_EXERCISE DETAILS_
Check each line of the entries below for the word "screenshot", and copy out the ones that have it.

_RECORDS PROVIDED_
'''
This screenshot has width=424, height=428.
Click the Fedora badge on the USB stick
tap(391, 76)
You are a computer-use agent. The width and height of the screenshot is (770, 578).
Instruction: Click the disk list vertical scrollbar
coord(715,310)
'''
_YOUR RESPONSE_
This screenshot has width=424, height=428.
You are a computer-use agent. The width and height of the screenshot is (770, 578).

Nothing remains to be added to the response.